The GMUs 1, 2, and 10 in the extreme northwestern corner of the state in Moffat County, along with GMU 61 in the Uncompahgre and GMU 76 in the Route National Forest, are considered top picks. In 2016, 130 hunters out of 145 total hunters tagged bulls during the high-country season in these GMUs.
Elk hunting doesn’t get much better than that 90 percent kill rate. Sadly, unless you began applying more than 20 years ago, the chances of ever drawing one of these cherished permits are slim to none. To use the theme park analogy again, if you want to go on the best rides, you have to stand in line a long time.
There is one exception, however. CPW makes several prime hunts available to residents and non-residents through what they call the “hybrid draw.” The main requirement is having at least five preference points in hand to apply.
The San Juan National Forest in southwestern Colorado along the western slope of the Continental Divide is another prime area. It encompasses more than 2 million acres.
This area has produced special memories for me. In 1965, four friends and I rented horses and did a do-it-yourself combination deer and elk hunt in GMU 75. We spent a week among the gorgeous setting afforded by Colorado’s high-country splendor and managed to kill two decent bulls and four bucks.
GMU 75 gets a lot of pressure from the east side where Lemon Lake provides ample space to camp. To be successful, getting away from the orange hats is a must.
After several years of taking family vacations to the Vallecito Lake area, we bought a resort and moved there in 1975. Thus, I spent plenty time hunting, both on my own and with friends, and eventually went to work as a guide for the late Chuck Hester, who owned Timberline Outfitters.
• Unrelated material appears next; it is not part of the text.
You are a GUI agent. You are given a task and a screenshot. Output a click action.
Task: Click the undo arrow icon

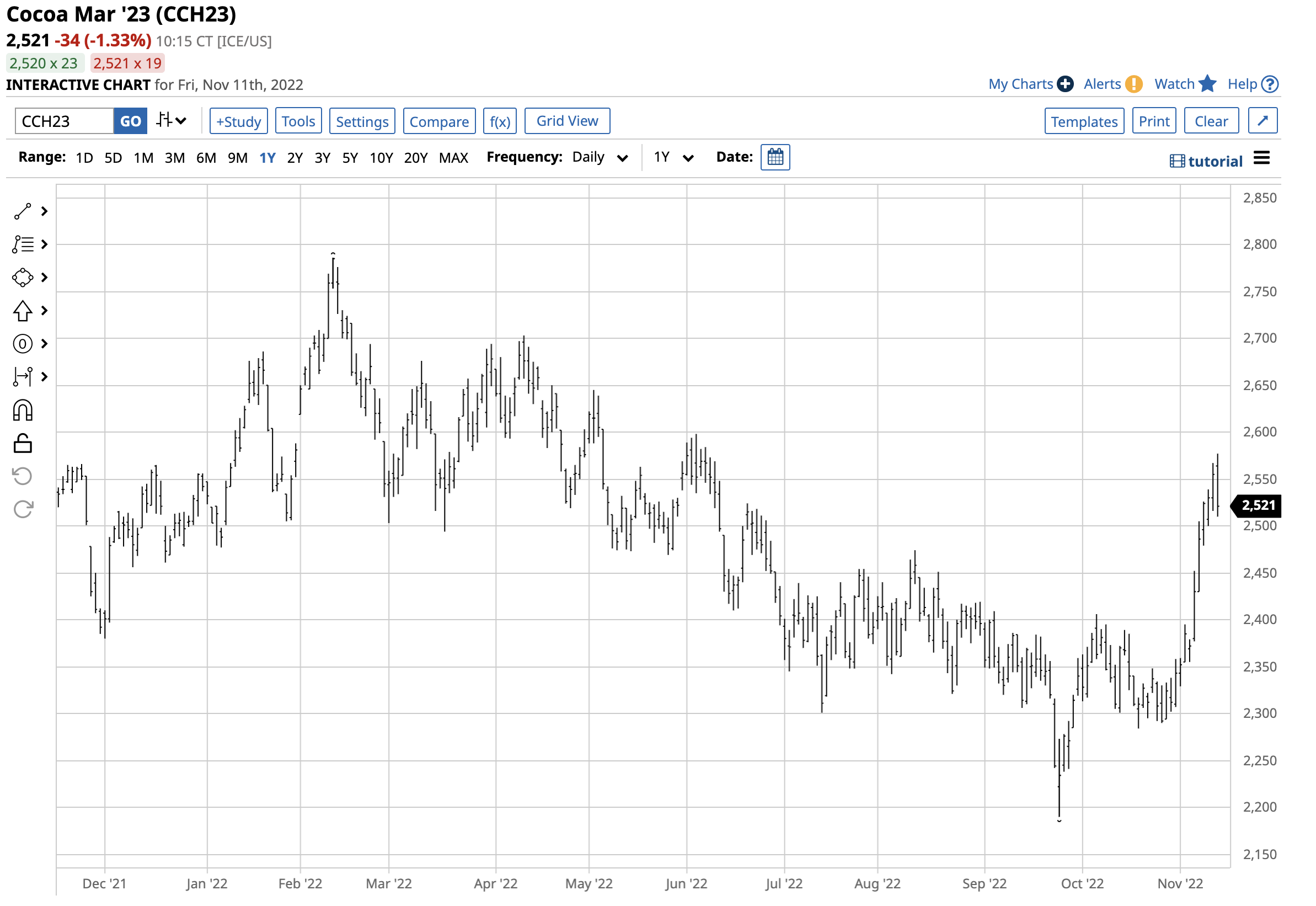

Hester’s assigned area was GMU 70 in the Hermosa Creek drainage near the Purgatory ski area. We rarely had a bad hunt. For the most part, the success rate didn’t get above 25 percent, but that was mostly due to our hunters who couldn’t shoot rather than the elk. Last year the area produced a decent 23 percent overall harvest with 4,349 hunters tagging 449 bulls and 475 cows.
The Weminuche Wilderness within GMU 751 can be a real test of physical endurance, even if you ride into camp on a horse. Most of the valleys are narrow and bordered by steep terrain. Access from the south is limited to two trailheads, the Vallecito and the Pine River. To the east and south, it’s possible to hunt the Weminuche from GMU 77, where Guilliams has been guiding hunters since 1967.
I hunted with Dave twice, which is why I recommended him to Jim. My friend saw elk and could have tagged a cow but chose not to. He later told me he had the experience of a lifetime.
I recently spoke to Dave, and he said the elk population in his unit is in good shape. And he’s been seeing more older bulls coming into his unit during the later seasons.
“Over the last few years, the point restriction rule definitely has increased both the number and size of the bulls in my area,” the guide reported.
Guilliams’ clients generally enjoy a 45 to 50 percent kill rate over the course of all the seasons, and it could be higher if his clients with either-sex licenses killed cows. The overall success rate for GMU 77 in 2016 was only 15 percent. The difference is hunting pressure. Forest service roads allow access to a lot of elk hunters who rarely venture far. Most of the hunters stack up near the end of the roads and wind up tripping over one another in the woods.
Last year, during the first rifle season, Chuck Amyx from Plymouth, Mich., killed an outstanding bull elk for this area and for Colorado in general with an either-sex license he drew with one preference point. The bull had a 52-inch spread and rough scored 348 6/8 points.
Planning played a part in that kill. Guilliams knew that the permit Amyx drew required only one preference point. So he had Amyx book a year early and apply for a preference point that he used the next year.